- Born: January 18, 1932 Warren, Michigan, United States
- Died: December 24, 1977 (aged 45) Indianapolis, Indiana, United States

= Johnny White (racing driver, born 1932) =

American racecar driver

John Bedford White (January 18, 1932 – December 24, 1977) was an American race car driver.

Born in Warren, Michigan, White died in Indianapolis, Indiana. He drove in the USAC Championship Car series, racing in the 1963 and 1964 seasons, with 11 career starts, including the 1964 Indianapolis 500. He finished in the top ten 7 times, with his best finish in 4th position at the 1964 Indianapolis 500, which earned him Rookie of the Year.

Data provided:
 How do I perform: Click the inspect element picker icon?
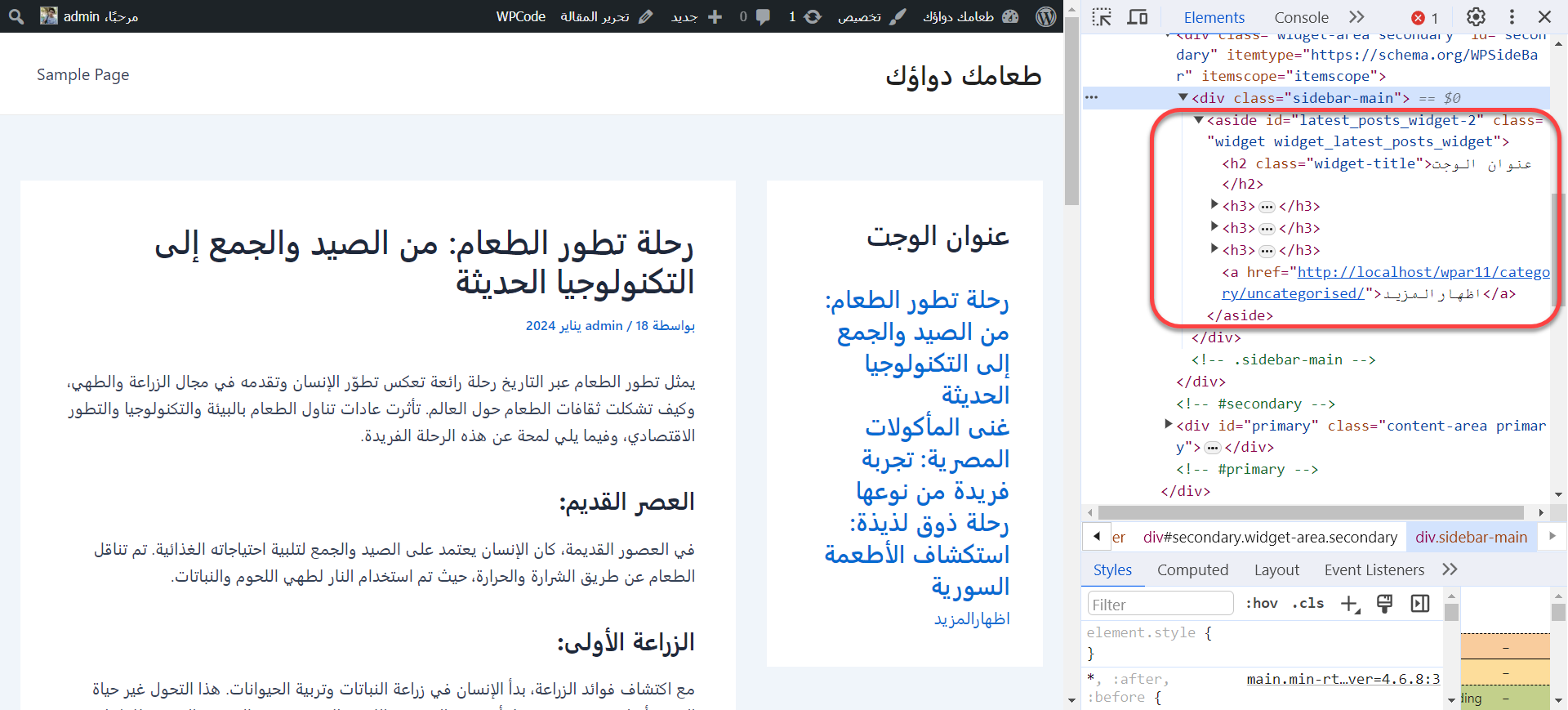coord(1102,17)
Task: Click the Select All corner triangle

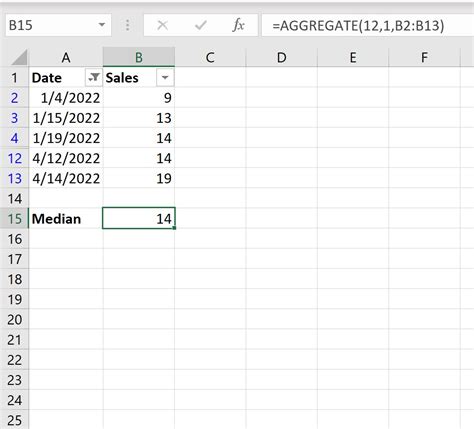Action: click(x=19, y=57)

What this task involves:
Continue the biography of racing driver Johnny White from where it stops.

Output for this task:
The career of Johnny White came to an end on June 14, 1964, when he was paralyzed from the neck down after flipping his sprint car and rolling along the top of the guard rail at the Terre Haute Action Track. Over the years the injuries that Johnny received eventually took a toll on his overall health, resulting in his death on Christmas Eve, 1977.

==Award==
White was inducted into the Michigan Motor Sports Hall of Fame in 1985, and was inducted into the National Sprint Car Hall of Fame in 1999.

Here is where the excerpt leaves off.